L'origine du problème est elle-même originale. L'article indique que « lancée en 1937, sous Staline, la marque Sovetskoïe champanskoïe devait désacraliser une boisson bourgeoise en la rendant accessible à tous les prolétaires de l'Union soviétique. » Notons qu'au moment où certains veulent lever les brevets sur les vaccins au nom de l'intérêt général, d'autres (ou les mêmes) veulent conserver les AOC françaises au nom de l'intérêt national.
La possibilité de plainte auprès de l'OMC peut surtout relever de simples rapports de force internationaux. Mais les Français pourraient aussi inventer une autre appellation qui leur serait réservée : « французское шампанское (frantsuzskoye shampanskoye, champagne français) » ou « настоящее шампанское (nastoyashcheye shampanskoye, vrai champagne) » , si c'est possible ; ou des compositions : « франшампанское™ (franshampanskoye, franchampagne) », etc. Faut que le marketing se bouge le cul à l'export.
En France, la question du contrôle des appellations d'origine s'est imposée en distinguant les champagnes des mousseux. Cela n'a valeur d'évidence que pour les consommateurs français. Est-ce pertinent ? Ces produits français relèvent de ce qu'on appelle la « méthode champenoise » appliquée à n'importe quel terroir (méthode différente de celle appliquée en Russie selon l'article), dont les producteurs de Champagne ont réussi à se réserver le terme (on parle de « méthode traditionnelle » pour les autres). L'histoire linguistique aurait pu tout aussi bien retenir « champagne » pour tous les mousseux. Je préfère d'ailleurs la clairette de Die (« méthode dioise »). Mais chacun ses goûts.
Notons aussi quelques particularités similaires : le jambon Aoste, marque française, profite de l'homonymie d'un bourg français avec le Val d'Aoste transalpin pour bénéficier de la réputation du jambon italien. On peut faire du jambon partout. C'est le procédé qui compte. Ces conflits d'appellation sont aussi vrais pour le camembert, la feta, etc. La plupart du temps, l'idée qu'un produit est spécifique à un territoire est une vue de l'esprit. D'ailleurs, les journalistes s'amusent fréquemment à faire des reportages sur les importations de matières premières étrangères ou d'autres régions qui entrent dans la composition des produits prétendument locaux. Les médias entretiennent le mythe.

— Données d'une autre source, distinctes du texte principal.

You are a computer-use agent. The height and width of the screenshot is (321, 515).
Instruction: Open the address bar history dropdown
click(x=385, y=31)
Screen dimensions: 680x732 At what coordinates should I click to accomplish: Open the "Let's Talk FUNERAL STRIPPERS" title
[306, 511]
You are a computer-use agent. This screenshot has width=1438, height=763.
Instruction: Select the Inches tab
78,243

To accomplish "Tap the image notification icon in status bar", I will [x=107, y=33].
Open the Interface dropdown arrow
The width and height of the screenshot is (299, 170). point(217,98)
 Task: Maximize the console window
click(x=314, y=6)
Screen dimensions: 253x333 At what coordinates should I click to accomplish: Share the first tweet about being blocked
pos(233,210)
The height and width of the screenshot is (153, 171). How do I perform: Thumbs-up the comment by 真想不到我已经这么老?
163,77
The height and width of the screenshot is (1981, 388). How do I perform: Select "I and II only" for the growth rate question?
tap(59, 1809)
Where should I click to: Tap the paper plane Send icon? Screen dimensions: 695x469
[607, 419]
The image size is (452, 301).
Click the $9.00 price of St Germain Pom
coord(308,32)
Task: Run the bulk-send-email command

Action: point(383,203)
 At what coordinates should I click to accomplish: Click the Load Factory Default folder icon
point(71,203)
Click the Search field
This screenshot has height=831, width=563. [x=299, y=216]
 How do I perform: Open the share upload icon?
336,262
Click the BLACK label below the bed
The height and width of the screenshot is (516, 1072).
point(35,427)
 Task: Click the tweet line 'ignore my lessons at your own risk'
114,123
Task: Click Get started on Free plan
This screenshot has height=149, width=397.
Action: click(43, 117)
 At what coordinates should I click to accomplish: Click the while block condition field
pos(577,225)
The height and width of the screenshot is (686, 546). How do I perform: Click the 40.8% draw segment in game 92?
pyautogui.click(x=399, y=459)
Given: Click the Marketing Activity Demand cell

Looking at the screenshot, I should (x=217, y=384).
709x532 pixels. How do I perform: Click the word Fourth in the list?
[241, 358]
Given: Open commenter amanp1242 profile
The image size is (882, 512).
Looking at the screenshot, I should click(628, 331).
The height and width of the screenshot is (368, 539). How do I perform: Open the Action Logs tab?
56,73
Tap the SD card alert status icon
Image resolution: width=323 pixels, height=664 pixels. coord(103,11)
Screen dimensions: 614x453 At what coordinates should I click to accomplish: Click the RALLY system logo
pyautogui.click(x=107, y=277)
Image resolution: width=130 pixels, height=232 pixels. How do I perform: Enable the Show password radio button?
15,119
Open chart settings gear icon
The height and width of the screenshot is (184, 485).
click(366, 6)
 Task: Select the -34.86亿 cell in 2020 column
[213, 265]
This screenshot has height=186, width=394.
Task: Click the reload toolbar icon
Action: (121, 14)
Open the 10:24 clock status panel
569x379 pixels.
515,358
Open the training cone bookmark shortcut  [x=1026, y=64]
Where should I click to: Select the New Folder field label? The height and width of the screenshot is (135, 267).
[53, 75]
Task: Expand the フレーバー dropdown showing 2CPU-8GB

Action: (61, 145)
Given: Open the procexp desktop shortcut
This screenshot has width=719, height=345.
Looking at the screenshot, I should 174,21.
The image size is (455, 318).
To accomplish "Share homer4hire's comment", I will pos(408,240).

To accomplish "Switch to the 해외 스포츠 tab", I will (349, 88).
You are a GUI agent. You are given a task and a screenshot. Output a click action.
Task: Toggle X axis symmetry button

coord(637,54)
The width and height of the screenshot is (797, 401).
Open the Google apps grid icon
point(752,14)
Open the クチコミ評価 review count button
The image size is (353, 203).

Les délocalisations peuvent concerner tous les produits industriels ou artisanaux. C'est ce qui caractérise la diffusion culturelle ou l'aspect technique de l'humanisme. On parlait jadis de « progrès », autre terme passé de mode. Le paysan n'est plus « attaché à sa glèbe », comme à l'époque féodale et les Français sont connus pour se flatter de l'adoption internationale de leurs traditions, comme la baguette ou leur cuisine. La question de la terminologie locale devrait être secondaire.
Le cas du champagne pour les Russes est sans doute exagéré. On peut comprendre qu'il est ridicule, du point de vue français, d'appeler champagne un mousseux russe en interdisant d'appeler « champagne » le champagne ! Mais le fait est que les Français ont l'habitude de considérer leur langue et leur nombril comme universels. Un universalisme réel devrait pouvoir comprendre que le champanskoïe russe, produit spécifique qui existe depuis 1937, peut aussi devenir une appellation réservée (ou tout simplement que la loi russe s'applique en Russie). Je ne suis pas sûr que beaucoup de Français soient assez compétents pour maîtriser cet universalisme qu'ils confondent avec l'absolutisme (de même qu'ils confondent la laïcité avec la révocation de l'édit de Nantes). Le relativisme est un stade de l'intelligence selon Piaget. Son absence d'acquisition est le signe d'une carence dans l'éducation française.